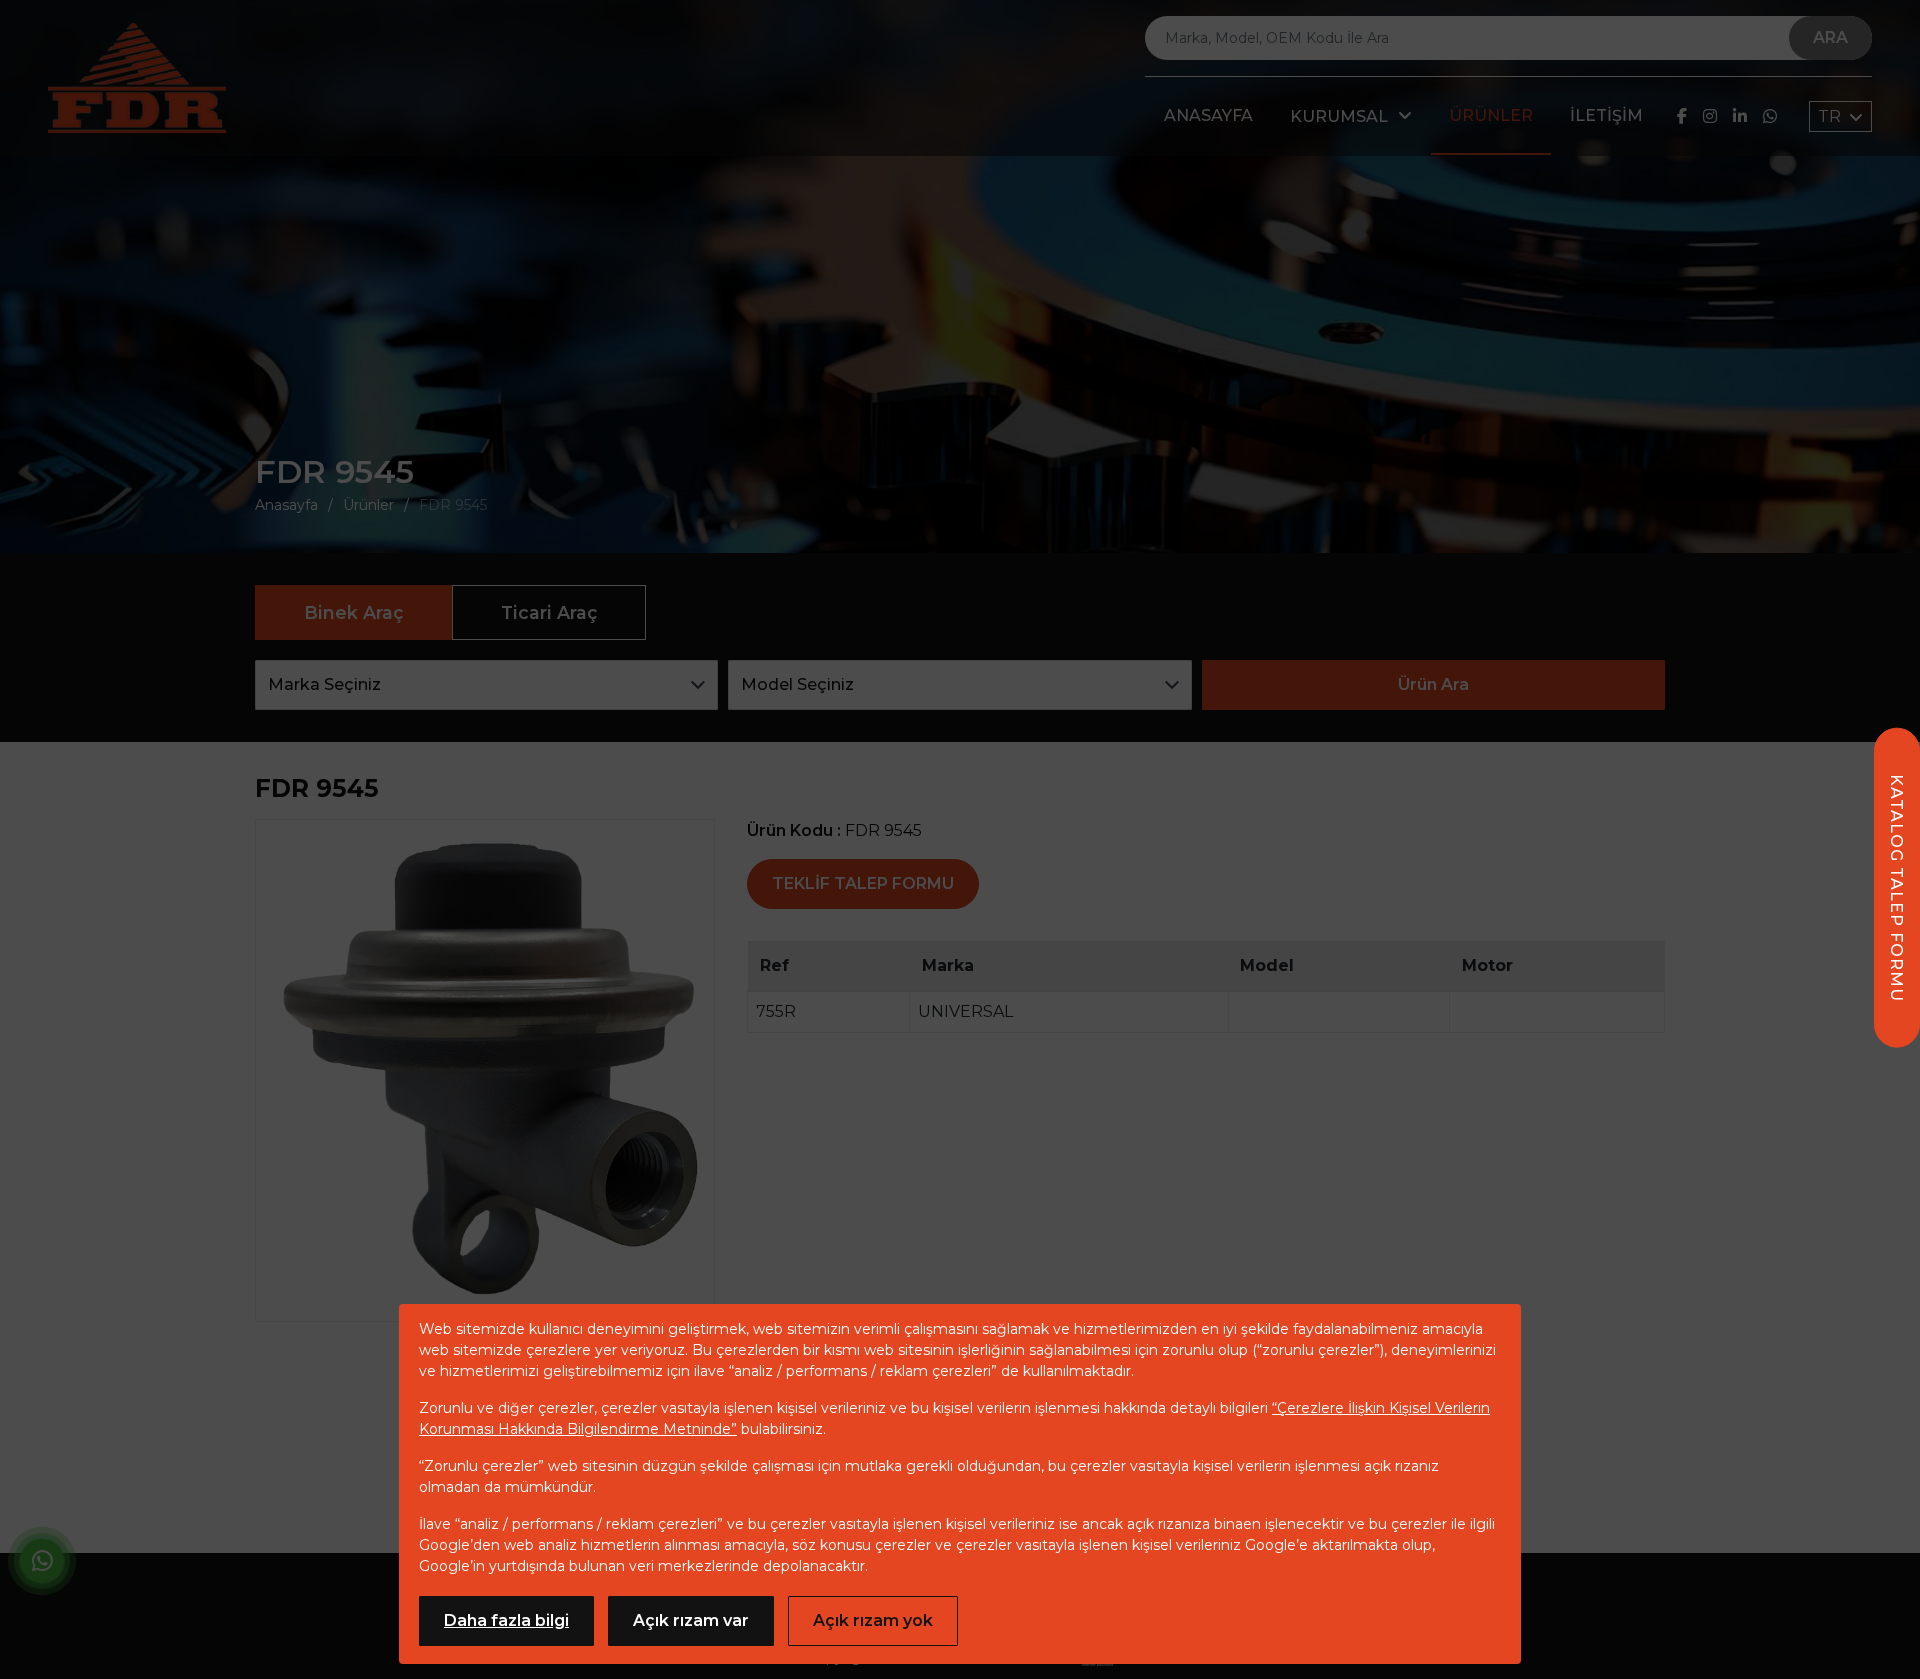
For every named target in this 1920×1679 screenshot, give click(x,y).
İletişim (1606, 115)
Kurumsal (1339, 116)
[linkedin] (1740, 116)
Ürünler (1491, 115)
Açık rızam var (691, 1620)
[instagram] (1710, 116)
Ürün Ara (1433, 684)
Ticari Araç (549, 612)
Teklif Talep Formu (863, 883)
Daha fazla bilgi (506, 1620)
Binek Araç (353, 612)
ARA (1830, 37)
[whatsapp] (1770, 116)
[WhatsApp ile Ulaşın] (42, 1564)
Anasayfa (1208, 115)
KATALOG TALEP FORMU (1896, 888)
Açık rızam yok (873, 1620)
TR (1831, 116)
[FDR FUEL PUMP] (137, 78)
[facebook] (1682, 116)
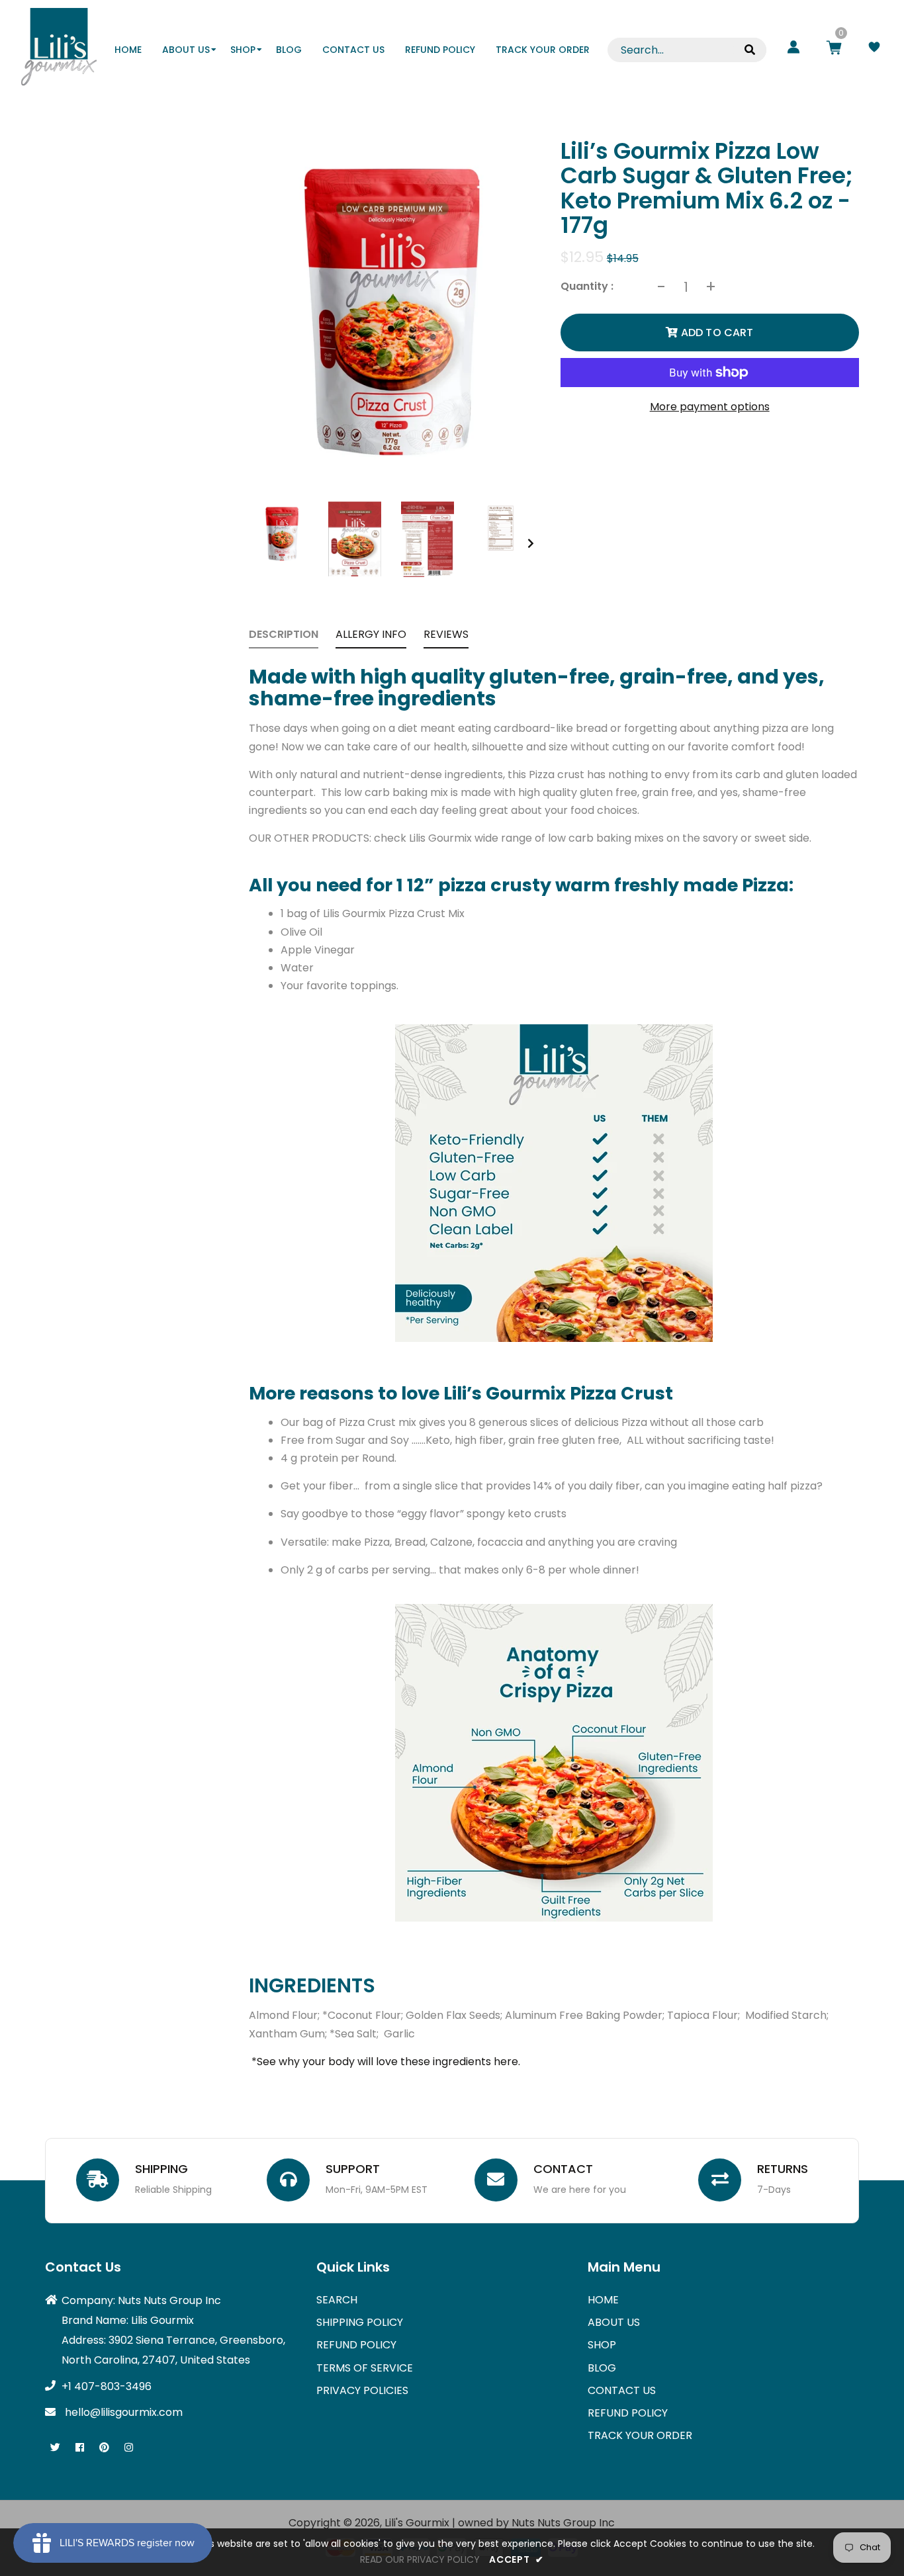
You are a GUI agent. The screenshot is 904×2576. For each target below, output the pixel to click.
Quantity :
──────
◆ WORK INSTRUCTIONS
No pictures should appear in the copy. Print exactly the lines above from the line containing "Kurumsal (1339, 116)" through the last line of the data.

◆ EXERCISE SOLUTION
Kurumsal (1339, 116)
[linkedin] (1740, 116)
Ürünler (1491, 115)
Açık rızam var (691, 1620)
[instagram] (1710, 116)
Ürün Ara (1433, 684)
Ticari Araç (549, 612)
Teklif Talep Formu (863, 883)
Daha fazla bilgi (506, 1620)
Binek Araç (353, 612)
ARA (1830, 37)
[whatsapp] (1770, 116)
[WhatsApp ile Ulaşın] (42, 1564)
Anasayfa (1208, 115)
KATALOG TALEP FORMU (1896, 888)
Açık rızam yok (873, 1620)
TR (1831, 116)
[FDR FUEL PUMP] (137, 78)
[facebook] (1682, 116)
You are a GUI agent. The screenshot is 904×2576. For each target below, output the pixel to click.
Quantity :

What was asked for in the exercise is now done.